» Exercise directions: Once you reach the line containing "Bruna Goulart (277, 997)" in the data below, restate each line word for word up to and including the one containing "2026 (110, 63)".

» Recorded data:
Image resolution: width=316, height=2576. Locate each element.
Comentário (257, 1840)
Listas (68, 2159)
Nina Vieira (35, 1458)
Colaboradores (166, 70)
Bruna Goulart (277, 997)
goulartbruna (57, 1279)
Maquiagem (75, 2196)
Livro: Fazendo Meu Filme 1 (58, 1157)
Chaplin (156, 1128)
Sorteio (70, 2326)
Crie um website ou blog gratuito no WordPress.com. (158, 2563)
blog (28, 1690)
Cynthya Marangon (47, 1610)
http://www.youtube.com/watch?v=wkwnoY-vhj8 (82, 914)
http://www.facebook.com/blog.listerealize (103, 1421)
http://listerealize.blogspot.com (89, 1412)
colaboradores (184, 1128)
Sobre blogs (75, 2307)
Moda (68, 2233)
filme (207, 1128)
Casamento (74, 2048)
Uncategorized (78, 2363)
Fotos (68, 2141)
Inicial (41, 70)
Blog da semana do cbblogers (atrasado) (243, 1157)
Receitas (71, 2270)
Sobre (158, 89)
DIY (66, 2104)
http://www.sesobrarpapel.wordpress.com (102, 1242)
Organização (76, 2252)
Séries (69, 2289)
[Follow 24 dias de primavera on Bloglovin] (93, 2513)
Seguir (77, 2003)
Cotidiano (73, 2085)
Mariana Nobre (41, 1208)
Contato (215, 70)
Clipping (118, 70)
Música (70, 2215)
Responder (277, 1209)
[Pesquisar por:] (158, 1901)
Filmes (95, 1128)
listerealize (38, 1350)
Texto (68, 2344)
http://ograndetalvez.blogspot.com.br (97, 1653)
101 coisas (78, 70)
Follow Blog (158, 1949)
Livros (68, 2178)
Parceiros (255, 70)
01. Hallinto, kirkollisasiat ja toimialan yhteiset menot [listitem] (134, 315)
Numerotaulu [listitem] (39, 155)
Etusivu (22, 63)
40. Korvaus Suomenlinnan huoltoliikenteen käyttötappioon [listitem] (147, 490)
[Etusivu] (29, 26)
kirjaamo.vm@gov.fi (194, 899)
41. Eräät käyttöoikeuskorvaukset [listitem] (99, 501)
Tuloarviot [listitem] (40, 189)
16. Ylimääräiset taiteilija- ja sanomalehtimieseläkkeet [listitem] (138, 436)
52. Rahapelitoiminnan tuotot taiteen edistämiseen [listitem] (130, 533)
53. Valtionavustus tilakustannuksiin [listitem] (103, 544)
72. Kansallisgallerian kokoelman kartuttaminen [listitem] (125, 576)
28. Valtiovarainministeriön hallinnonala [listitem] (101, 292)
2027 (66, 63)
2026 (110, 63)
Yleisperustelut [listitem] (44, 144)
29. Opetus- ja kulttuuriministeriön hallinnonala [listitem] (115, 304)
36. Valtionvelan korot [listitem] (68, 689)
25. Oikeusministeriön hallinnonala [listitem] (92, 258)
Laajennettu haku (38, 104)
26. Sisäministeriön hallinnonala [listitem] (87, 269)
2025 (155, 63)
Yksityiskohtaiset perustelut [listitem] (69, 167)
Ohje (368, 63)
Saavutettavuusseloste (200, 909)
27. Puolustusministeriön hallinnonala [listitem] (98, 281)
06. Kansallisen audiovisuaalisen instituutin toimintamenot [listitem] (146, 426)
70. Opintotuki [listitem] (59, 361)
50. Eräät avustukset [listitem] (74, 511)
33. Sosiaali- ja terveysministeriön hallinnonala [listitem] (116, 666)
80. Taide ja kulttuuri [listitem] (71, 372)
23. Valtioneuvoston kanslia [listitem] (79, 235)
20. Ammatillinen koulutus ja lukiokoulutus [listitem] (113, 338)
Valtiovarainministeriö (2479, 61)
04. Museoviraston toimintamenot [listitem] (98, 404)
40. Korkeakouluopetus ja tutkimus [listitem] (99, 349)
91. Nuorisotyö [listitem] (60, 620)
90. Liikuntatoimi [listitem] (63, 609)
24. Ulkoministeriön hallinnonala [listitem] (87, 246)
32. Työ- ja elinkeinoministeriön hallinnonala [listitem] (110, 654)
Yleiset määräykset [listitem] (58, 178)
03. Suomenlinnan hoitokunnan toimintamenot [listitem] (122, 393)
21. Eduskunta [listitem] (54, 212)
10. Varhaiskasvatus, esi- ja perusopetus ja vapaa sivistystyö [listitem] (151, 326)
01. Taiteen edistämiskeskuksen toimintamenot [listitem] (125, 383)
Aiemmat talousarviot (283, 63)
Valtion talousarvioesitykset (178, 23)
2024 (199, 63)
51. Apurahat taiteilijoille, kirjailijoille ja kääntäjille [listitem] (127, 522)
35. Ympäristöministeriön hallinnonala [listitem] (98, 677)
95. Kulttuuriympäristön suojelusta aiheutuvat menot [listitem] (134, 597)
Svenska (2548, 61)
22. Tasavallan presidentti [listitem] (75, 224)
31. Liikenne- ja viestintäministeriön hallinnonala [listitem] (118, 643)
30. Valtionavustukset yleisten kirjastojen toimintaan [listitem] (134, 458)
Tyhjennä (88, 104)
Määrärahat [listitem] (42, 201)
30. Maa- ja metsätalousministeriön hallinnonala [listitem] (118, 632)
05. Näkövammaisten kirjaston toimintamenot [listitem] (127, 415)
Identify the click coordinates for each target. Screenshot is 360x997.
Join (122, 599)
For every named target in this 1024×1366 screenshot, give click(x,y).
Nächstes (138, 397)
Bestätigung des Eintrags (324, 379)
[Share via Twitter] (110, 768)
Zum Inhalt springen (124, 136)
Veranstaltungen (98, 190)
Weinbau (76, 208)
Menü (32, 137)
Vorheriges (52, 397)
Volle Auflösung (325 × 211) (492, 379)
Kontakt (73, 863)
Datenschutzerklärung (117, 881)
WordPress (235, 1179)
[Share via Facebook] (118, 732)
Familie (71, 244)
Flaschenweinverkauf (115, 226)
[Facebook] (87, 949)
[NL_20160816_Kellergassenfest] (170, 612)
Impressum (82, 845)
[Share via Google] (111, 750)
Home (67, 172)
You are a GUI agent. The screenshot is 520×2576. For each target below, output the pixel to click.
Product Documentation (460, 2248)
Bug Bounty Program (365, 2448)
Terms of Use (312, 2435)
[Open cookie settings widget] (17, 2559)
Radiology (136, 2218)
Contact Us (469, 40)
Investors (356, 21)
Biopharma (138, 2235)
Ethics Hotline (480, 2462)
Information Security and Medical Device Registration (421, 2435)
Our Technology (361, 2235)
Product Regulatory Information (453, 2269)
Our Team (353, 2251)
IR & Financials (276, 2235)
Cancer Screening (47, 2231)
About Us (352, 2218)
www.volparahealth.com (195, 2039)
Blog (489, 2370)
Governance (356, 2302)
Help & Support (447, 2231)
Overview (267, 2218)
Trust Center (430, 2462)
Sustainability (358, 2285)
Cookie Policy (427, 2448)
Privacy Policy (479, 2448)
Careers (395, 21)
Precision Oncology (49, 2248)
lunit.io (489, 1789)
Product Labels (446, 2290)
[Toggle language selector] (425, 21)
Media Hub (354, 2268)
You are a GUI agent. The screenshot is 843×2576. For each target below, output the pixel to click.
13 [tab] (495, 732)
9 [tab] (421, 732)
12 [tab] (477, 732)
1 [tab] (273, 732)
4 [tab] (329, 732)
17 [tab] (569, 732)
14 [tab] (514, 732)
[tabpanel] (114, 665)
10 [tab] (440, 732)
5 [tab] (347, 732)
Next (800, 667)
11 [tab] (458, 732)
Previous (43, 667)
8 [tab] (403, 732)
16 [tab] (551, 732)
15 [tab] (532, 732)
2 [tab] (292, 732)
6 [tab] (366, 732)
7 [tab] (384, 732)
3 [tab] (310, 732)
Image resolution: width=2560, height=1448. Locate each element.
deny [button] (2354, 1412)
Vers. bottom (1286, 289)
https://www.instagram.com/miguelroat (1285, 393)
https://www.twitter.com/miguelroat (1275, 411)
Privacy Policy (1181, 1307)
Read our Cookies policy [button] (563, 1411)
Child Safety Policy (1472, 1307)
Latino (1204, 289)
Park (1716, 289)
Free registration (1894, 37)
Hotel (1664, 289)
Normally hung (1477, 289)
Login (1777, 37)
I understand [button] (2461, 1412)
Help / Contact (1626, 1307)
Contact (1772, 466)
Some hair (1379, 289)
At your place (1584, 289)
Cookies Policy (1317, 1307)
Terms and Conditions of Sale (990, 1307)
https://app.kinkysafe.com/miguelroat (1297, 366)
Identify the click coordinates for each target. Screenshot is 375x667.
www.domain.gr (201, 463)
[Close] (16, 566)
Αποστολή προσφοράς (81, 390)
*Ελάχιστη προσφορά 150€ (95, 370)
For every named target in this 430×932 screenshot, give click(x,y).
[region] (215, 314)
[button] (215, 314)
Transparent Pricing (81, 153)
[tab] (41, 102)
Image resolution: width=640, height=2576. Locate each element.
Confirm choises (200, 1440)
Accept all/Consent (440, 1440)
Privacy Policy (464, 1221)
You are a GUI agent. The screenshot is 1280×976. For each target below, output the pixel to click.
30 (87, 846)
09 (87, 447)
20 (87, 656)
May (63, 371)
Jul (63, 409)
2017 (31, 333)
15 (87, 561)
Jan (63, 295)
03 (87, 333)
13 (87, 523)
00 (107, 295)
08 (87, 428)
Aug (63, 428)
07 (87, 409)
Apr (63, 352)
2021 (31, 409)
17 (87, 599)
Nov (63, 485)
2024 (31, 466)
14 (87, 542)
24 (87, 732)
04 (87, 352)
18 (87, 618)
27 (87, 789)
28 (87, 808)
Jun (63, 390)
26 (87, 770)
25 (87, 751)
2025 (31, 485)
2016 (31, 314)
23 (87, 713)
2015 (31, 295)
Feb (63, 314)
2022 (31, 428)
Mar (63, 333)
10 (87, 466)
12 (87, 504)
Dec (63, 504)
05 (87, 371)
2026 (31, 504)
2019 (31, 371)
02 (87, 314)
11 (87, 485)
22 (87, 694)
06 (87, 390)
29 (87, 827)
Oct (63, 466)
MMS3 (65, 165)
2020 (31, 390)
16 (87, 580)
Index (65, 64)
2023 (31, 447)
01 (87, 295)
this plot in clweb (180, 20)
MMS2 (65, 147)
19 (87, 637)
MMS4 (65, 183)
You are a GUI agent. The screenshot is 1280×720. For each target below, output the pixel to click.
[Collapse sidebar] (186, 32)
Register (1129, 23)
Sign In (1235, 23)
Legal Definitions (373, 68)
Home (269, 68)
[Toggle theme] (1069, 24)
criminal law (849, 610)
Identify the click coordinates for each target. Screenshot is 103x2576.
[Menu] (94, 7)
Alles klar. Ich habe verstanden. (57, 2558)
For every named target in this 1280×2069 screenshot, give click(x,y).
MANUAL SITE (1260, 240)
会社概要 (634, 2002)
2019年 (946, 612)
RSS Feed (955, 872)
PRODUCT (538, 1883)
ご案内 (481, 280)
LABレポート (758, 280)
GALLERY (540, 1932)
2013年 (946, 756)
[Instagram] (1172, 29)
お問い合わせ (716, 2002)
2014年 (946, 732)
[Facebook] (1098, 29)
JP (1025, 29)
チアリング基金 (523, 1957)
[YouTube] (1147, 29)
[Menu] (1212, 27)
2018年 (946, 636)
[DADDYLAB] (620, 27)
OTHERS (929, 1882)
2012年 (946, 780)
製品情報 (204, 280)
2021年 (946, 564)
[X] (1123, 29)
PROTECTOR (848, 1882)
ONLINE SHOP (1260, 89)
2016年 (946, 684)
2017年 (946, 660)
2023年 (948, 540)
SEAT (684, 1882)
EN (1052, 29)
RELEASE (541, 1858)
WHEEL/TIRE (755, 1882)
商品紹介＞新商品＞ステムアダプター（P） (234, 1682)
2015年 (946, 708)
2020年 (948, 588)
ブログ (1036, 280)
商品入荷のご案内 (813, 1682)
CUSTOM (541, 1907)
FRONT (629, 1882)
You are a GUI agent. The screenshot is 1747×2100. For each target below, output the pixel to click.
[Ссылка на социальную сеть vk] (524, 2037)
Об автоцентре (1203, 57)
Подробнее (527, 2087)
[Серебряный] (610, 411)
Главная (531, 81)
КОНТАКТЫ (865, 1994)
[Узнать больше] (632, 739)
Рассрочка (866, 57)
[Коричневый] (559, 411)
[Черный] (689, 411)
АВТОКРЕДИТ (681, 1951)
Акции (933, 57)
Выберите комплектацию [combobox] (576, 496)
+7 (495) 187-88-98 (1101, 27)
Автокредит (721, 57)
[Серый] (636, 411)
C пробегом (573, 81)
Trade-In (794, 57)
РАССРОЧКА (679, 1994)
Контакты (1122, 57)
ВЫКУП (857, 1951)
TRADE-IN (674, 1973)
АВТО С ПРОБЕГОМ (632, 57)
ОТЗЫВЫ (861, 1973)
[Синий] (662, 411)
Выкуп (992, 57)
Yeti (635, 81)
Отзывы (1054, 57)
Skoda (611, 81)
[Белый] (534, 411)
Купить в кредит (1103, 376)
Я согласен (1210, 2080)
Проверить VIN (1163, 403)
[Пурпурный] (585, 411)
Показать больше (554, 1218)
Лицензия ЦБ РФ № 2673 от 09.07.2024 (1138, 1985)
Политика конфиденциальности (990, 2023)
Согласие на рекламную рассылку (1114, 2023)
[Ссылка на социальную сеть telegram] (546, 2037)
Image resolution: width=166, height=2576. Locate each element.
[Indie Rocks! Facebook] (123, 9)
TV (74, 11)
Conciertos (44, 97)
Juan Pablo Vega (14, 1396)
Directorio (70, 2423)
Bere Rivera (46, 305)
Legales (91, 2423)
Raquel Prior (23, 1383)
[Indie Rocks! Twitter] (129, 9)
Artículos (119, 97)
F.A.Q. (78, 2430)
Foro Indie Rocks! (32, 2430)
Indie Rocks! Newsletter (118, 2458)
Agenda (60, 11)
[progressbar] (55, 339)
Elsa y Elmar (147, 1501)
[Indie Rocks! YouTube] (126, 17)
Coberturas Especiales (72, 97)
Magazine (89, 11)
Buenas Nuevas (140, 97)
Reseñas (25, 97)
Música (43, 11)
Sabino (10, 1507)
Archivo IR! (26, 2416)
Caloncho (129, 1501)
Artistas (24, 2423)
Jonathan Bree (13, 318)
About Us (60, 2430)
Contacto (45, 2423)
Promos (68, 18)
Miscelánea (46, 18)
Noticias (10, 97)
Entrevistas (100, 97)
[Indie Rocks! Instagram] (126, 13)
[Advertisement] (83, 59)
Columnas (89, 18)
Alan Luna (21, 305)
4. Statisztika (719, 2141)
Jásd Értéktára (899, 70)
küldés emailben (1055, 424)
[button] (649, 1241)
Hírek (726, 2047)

» Response to the task:
Bruna Goulart (277, 997)
goulartbruna (57, 1279)
Maquiagem (75, 2196)
Livro: Fazendo Meu Filme 1 (58, 1157)
Chaplin (156, 1128)
Sorteio (70, 2326)
Crie um website ou blog gratuito no WordPress.com. (158, 2563)
blog (28, 1690)
Cynthya Marangon (47, 1610)
http://www.youtube.com/watch?v=wkwnoY-vhj8 (82, 914)
http://www.facebook.com/blog.listerealize (103, 1421)
http://listerealize.blogspot.com (89, 1412)
colaboradores (184, 1128)
Sobre blogs (75, 2307)
Moda (68, 2233)
filme (207, 1128)
Casamento (74, 2048)
Uncategorized (78, 2363)
Fotos (68, 2141)
Inicial (41, 70)
Blog da semana do cbblogers (atrasado) (243, 1157)
Receitas (71, 2270)
Sobre (158, 89)
DIY (66, 2104)
http://www.sesobrarpapel.wordpress.com (102, 1242)
Organização (76, 2252)
Séries (69, 2289)
[Follow 24 dias de primavera on Bloglovin] (93, 2513)
Seguir (77, 2003)
Cotidiano (73, 2085)
Mariana Nobre (41, 1208)
Contato (215, 70)
Clipping (118, 70)
Música (70, 2215)
Responder (277, 1209)
[Pesquisar por:] (158, 1901)
Filmes (95, 1128)
listerealize (38, 1350)
Texto (68, 2344)
http://ograndetalvez.blogspot.com.br (97, 1653)
101 coisas (78, 70)
Follow Blog (158, 1949)
Livros (68, 2178)
Parceiros (255, 70)
01. Hallinto, kirkollisasiat ja toimialan yhteiset menot [listitem] (134, 315)
Numerotaulu [listitem] (39, 155)
Etusivu (22, 63)
40. Korvaus Suomenlinnan huoltoliikenteen käyttötappioon [listitem] (147, 490)
[Etusivu] (29, 26)
kirjaamo.vm@gov.fi (194, 899)
41. Eräät käyttöoikeuskorvaukset [listitem] (99, 501)
Tuloarviot [listitem] (40, 189)
16. Ylimääräiset taiteilija- ja sanomalehtimieseläkkeet [listitem] (138, 436)
52. Rahapelitoiminnan tuotot taiteen edistämiseen [listitem] (130, 533)
53. Valtionavustus tilakustannuksiin [listitem] (103, 544)
72. Kansallisgallerian kokoelman kartuttaminen [listitem] (125, 576)
28. Valtiovarainministeriön hallinnonala [listitem] (101, 292)
2027 (66, 63)
2026 (110, 63)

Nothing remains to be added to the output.